Où sont passés mes points ? L'indécente débandade typographique des sigles !
Par : Joël Pierre Chevreux
Où sont passés mes points ? Pas ceux de mon permis de conduire, mais ceux que l'indécente débandade typographique voudrait nous imposer ! Oui, je l'avoue, leur suppression entre les sigles m'agace prodigieusement et je le clame haut et fort car je le vis comme une injustice typographique et littéraire. Oui, je suis de ces vieux ronchons qui regrettent la belle époque où une abréviation se méritait à force de points, d'espaces insécables et de sueur académique. Tout s'est effondré avec la révolution des années 80. Aujourd'hui, je pousse un coup de gueule pour la réhabilitation des points, contre ce glissement typographique que d'aucuns voudraient appeler "progrès".
Le sacrilège typographique
Je me revois encore ulcéré la première fois, où l'un de mes rédacteurs m'a imposé « SNCF » sans ses points salvateurs. Un choc ! Deux siècles de typographie française balayés d'un revers de main. Le sigle, nu, perdu, devenu simple et pauvre acronyme sans défense. Hélas, la mode s'est répandue : CAF, CNRS, ONU, tous orphelins de ces indispensables points, comme si la langue se devait d'aller toujours plus vite, plus loin, plus fort, quitte à confondre lisibilité et brutalité graphique. Et voici les nouveaux « modernes », pontifiant avec aplomb sur la simplification et l'harmonisation. Pardi ! Tout doit aller vite, même l'œil du lecteur ! Adieu les P.I.B., bonjour les PIB. Les points disparus, un à un, dans cette hystérie collective d'optimisation. L'on se gargarise d'uniformité, d'épure, de productivité typographique. Le point fait, désormais, figure d'ennemi public jusque dans les clubs sportifs. Comment ne pas déplorer ce triomphe de la paresse ? Il faut bien le dire, tout le monde s'en tape royalement de la tradition, pourvu que la machine publie toujours plus vite, plus vite, plus vite.
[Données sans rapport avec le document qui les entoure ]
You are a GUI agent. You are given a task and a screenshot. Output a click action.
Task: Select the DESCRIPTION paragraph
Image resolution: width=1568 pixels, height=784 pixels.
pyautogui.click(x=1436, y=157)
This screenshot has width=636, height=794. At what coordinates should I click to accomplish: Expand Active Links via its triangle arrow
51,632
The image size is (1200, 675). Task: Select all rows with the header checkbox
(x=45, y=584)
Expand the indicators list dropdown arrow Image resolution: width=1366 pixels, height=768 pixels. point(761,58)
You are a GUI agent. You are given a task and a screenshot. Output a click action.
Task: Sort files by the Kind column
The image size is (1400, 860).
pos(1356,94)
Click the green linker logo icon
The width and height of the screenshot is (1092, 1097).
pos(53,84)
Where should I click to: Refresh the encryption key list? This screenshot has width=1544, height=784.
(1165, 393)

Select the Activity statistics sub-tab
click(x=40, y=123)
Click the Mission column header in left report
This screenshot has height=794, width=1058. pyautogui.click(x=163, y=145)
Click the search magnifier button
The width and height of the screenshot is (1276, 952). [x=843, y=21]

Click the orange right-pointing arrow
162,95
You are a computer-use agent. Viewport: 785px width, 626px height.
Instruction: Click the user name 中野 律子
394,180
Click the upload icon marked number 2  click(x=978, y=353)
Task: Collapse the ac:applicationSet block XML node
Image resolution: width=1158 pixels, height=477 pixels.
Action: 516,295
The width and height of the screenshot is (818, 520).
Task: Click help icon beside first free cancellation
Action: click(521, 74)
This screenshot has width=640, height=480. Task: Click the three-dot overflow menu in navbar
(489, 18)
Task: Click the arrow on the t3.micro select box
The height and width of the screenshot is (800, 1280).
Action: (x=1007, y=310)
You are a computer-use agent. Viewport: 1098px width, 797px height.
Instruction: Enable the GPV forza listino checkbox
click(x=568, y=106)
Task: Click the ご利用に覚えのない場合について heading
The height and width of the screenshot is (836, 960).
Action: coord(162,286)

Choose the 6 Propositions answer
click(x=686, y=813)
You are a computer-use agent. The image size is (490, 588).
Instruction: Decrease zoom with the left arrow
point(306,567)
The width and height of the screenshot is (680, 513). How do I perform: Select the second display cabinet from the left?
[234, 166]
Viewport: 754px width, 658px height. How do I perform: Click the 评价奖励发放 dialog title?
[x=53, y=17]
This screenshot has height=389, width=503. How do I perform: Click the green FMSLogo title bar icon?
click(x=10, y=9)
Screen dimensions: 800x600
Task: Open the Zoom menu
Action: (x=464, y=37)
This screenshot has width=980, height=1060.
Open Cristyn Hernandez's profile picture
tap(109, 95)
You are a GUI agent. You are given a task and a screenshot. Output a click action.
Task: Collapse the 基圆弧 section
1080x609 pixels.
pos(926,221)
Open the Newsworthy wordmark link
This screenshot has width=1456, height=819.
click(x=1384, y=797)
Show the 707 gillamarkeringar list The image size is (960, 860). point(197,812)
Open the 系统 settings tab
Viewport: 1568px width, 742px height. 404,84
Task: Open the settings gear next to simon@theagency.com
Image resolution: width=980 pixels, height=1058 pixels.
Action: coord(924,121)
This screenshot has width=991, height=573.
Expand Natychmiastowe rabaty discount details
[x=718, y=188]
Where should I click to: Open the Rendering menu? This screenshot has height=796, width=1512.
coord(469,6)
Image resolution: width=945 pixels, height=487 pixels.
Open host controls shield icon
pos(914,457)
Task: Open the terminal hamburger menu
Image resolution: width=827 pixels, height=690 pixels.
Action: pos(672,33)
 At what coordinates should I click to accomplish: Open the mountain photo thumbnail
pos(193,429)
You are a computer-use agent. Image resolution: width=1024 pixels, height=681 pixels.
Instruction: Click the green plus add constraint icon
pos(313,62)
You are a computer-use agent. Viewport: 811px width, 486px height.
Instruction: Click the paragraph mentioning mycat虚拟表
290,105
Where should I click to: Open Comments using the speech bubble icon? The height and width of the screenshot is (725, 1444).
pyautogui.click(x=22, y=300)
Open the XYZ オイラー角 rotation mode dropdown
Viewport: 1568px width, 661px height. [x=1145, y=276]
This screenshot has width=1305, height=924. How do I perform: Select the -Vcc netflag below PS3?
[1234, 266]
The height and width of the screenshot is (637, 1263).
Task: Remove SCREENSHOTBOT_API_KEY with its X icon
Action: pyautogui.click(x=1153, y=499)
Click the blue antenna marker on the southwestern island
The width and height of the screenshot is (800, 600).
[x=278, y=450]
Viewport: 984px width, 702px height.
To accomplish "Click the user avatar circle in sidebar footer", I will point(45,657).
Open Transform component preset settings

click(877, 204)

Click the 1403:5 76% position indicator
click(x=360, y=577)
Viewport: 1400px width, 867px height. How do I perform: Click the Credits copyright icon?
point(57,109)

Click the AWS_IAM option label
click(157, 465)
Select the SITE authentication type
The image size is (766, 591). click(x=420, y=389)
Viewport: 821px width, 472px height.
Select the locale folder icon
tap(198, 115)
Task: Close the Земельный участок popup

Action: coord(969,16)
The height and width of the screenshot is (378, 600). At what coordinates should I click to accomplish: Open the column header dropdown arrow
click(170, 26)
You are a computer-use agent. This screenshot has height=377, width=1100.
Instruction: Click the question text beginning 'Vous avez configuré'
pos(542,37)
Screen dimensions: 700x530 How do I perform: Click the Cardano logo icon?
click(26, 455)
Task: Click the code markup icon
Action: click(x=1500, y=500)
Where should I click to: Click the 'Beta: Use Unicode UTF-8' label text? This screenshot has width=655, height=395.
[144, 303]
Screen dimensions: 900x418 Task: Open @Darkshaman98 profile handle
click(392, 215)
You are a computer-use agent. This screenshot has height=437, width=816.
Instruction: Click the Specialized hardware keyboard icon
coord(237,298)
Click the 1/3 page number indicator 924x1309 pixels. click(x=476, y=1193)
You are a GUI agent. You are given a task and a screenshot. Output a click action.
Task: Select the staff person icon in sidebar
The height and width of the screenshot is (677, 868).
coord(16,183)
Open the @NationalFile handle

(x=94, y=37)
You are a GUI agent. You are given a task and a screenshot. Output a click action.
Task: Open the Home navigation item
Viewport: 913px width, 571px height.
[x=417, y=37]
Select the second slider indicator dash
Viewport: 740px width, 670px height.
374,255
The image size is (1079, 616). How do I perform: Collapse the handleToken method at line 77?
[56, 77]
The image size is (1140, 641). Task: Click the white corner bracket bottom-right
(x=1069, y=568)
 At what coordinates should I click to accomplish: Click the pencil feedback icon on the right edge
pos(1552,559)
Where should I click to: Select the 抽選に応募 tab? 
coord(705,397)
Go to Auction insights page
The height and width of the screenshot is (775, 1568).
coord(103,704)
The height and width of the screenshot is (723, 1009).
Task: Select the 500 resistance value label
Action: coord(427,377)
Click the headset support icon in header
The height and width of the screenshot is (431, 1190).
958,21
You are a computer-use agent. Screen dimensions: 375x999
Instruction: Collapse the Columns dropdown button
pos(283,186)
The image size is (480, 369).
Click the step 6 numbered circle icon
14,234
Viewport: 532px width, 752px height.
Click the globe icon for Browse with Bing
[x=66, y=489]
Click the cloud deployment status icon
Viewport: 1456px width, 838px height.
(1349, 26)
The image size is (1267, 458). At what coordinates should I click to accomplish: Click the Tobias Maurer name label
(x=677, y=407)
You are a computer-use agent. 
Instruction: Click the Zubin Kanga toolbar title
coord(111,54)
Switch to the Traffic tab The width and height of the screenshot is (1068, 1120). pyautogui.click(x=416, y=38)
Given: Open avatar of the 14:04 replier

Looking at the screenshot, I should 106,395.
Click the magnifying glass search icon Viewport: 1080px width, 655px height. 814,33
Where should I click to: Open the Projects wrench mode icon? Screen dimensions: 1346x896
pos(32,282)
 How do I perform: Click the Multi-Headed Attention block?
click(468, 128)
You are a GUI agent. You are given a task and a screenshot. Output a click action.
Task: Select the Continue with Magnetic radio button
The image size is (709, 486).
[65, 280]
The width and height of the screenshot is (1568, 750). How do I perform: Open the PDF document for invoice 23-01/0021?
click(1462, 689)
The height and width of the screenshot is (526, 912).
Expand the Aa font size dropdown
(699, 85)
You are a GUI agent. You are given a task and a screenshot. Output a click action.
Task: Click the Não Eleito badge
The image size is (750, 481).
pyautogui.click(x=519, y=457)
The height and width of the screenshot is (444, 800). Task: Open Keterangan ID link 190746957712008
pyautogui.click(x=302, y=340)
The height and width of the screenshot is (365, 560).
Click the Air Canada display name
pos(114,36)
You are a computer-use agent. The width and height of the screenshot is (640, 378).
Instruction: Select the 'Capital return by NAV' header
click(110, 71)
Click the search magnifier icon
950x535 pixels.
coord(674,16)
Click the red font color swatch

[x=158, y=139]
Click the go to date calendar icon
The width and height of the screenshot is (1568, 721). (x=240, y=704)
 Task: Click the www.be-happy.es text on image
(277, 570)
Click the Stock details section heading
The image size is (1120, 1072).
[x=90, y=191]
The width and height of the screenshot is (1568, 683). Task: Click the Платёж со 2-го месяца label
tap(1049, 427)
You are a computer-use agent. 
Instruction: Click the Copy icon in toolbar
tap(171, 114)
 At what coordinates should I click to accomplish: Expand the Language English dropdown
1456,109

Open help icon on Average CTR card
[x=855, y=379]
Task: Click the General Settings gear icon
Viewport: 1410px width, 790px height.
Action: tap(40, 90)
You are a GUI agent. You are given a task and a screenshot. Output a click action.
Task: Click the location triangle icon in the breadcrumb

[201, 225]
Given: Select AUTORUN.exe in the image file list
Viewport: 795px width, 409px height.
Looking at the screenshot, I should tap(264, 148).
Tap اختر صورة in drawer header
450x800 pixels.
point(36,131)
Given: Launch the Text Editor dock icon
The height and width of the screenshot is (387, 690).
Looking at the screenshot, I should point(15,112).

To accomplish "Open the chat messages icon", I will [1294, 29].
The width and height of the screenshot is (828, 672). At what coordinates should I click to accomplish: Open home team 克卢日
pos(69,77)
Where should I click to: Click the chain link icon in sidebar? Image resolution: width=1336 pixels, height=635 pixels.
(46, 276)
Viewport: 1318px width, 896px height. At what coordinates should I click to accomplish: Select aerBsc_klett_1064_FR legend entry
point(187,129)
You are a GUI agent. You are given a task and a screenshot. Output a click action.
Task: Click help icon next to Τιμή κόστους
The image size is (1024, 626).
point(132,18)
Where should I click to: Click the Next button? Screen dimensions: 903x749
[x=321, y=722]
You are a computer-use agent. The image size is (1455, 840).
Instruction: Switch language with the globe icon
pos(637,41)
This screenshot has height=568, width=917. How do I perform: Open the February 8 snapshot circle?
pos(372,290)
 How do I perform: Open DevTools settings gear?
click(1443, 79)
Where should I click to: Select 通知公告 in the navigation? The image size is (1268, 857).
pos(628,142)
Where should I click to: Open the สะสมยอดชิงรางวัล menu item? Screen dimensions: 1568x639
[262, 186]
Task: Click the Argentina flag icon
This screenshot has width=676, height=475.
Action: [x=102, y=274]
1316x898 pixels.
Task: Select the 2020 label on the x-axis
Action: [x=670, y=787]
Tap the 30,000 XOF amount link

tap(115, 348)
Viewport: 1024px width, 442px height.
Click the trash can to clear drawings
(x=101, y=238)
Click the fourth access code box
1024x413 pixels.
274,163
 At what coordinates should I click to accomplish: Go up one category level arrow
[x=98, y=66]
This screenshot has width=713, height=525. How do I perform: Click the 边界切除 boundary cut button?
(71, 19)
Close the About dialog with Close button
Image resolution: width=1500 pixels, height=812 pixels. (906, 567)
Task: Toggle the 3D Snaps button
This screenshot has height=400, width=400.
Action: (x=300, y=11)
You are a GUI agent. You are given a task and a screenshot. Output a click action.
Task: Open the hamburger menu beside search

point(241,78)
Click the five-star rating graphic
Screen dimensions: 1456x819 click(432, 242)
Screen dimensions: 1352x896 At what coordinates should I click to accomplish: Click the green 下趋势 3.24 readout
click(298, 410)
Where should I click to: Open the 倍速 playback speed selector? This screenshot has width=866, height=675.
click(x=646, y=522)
Les vrais problèmes de la disparition des points
Cette mode typographique ridicule et assassine de notre belle langue n'est pas sans effets. D'abord, la confusion. Parlez de PIB sans point, on le prononce « pib » comme si c'était un mot chinois. Alors, OPA, c'est « opa » ou « O.P.A. » ? Ah, la beauté perdue de la distinction, sigle épelé versus sigle prononcé, tout cela s'effondre évidemment ! Le lecteur lambda, inconscient de la tragédie, ricanera devant mon désarroi. Mais comment signaler la prononciation alphabétique sans cette ponctuation précieuse ? L'œil, habitué à décomposer, se perd, prononce de travers, s'égare dans un océan de majuscules anonymes. Quelle bêtise !
La résistance du bon sens
Alors, je l'affirme haut et fort : rien ne remplace le point. Il clarifie, il précise, il met de l'ordre dans la jungle des abréviations. O.T.A.N., C.I.O. F.C., voilà qui se lit comme il faut : chaque lettre s'affiche fièrement, séparée, digne. Mais nos modernes académiciens, intégristes du minimalisme, avancent leur théorie du « tout sans point », sous prétexte que la presse, les éditeurs, et même la sacro-sainte Imprimerie nationale ont cédé. Je rêve ! Ou plutôt, je cauchemarde, car, demain, même Monsieur K. sera privé de son point final, confondu avec un simple Kaf. Parmi mon entourage, un jeune universitaire désespéré, professeur de linguistique. Du haut de ses trente ans, voici ce qu'il me dit : « Je passe mes nuits à corriger des thèses où les sigles ressemblent à des codes-barres. Où sont les S.N.C.F. et les P.M.U. de mon enfance ? On dirait que les étudiants croient que la langue française est un vaste Google Doc. Les jurys universitaires ne savent plus distinguer le sigle du mot, la confusion s'installe, l'harmonisation s'impose. Moi, je pleure devant chaque sigle déshabillé, et je soupçonne un complot international contre l'héritage typographique de la République ! »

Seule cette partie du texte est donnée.